J’ai gagné en sérénité et en calme. Je suis moins happée par le tourbillon, je ne cours plus après le temps. J’ai retrouvé un équilibre de vie qui me convient. Je vois enfin passer les saisons, je fais mon marché, je mange local et de saison.

Que regrettez-vous ?

Honnêtement pas grand-chose. Ce qui me manque le plus c’est sans doute mes ami(es) que je vois moins souvent. Mais beaucoup sont venus me voir et le temps passé ensemble est beaucoup plus qualitatif. Et sinon, merci WhatsApp pour garder le lien au quotidien ! Et puis des nouvelles rencontres se sont tissées ici.

Changer de vie, gérer le changement d’emploi, trouver un logement, organiser le déménagement… Quelles leçons tirez-vous de cette aventure ? Si c’était à refaire, que feriez-vous différemment ?

Je n’ai pas eu trop de difficultés à l’installation car j’avais pris mes précautions. J’étais venue passer quelques jours en plein hiver pour m’assurer que la vie en Dordogne me plairait pendant la période la plus rude. La partie la plus compliquée a sans doute été la recherche de logement, car n’étant plus en CDI ça peut faire peur aux agences immobilières pour monter un dossier de location. Néanmoins, j’ai remarqué aussi une plus grande confiance entre particuliers et beaucoup de choses se passent « au feeling ». Avoir un garant facilite évidemment les choses.

Baisse de salaire, prix de l’immobilier, coût de la vie… Quels sont les retours de votre porte-monnaie ?

En pleine création d’entreprise l’aspect financier est évidemment un point central.

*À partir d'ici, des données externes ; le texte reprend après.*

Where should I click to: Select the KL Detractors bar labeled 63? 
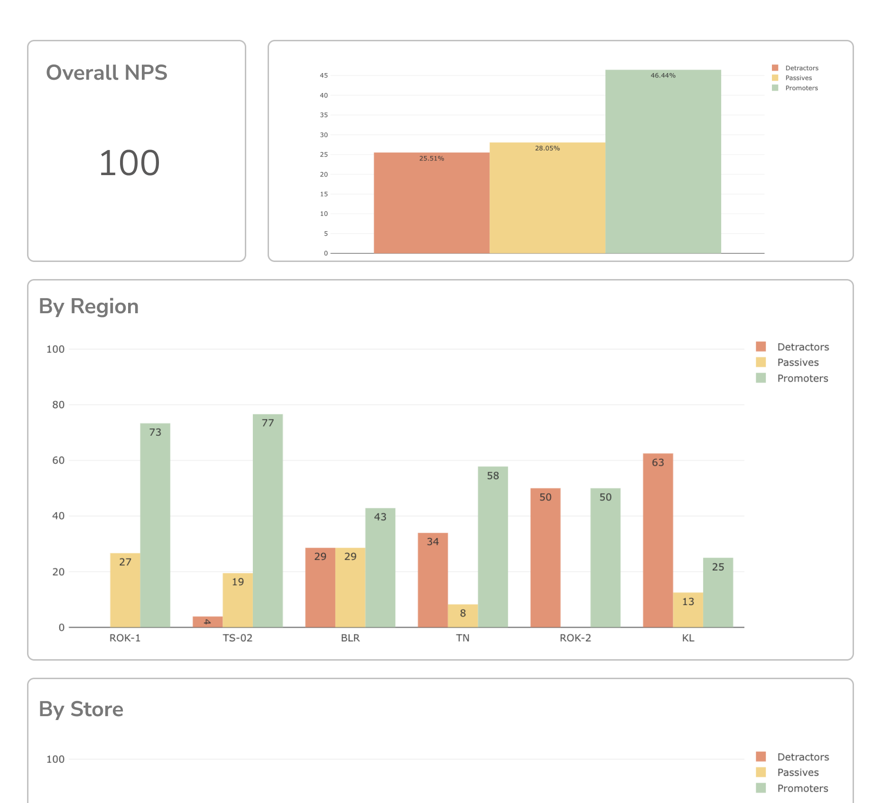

L’avantage de la Dordogne c’est que l’immobilier reste encore accessible et les locations beaucoup moins chères qu’à Paris. Pour exemple, une maison de 100m2 peut se louer environ 850-900€. Idem pour les courses : acheter local et de saison fait nettement baisser l’addition. Et puis les tentations sont moins présentes, du coup je fais moins de shopping qu’à Paris et ça soulage aussi le porte-monnaie 🙂

Quels conseils donneriez-vous à ceux qui réfléchissent à quitter Paris et changer de vie ?

Un changement de vie, qu’il soit pro ou perso, ça se prépare. Donc le premier conseil que je donnerais c’est de ne pas le faire sur un coup de tête.

Je recommanderais de venir passer quelques jours dans la région d’intérêt, en été comme en hiver, pour vraiment se faire une idée « en toutes circonstances ». Rentrer en contact avec des organismes locaux/régionaux (comme le réseau Initiative) permet aussi de prendre des premiers contacts et faire des premières mises en relation. Se créer un réseau est vraiment important pour faciliter l’installation. Il existe aussi de nombreux groupes Facebook dédiés aux nouveaux arrivant dans chaque région qui peuvent aussi un bon moyen de trouver des offres de logement (sans oublier Le bon coin…).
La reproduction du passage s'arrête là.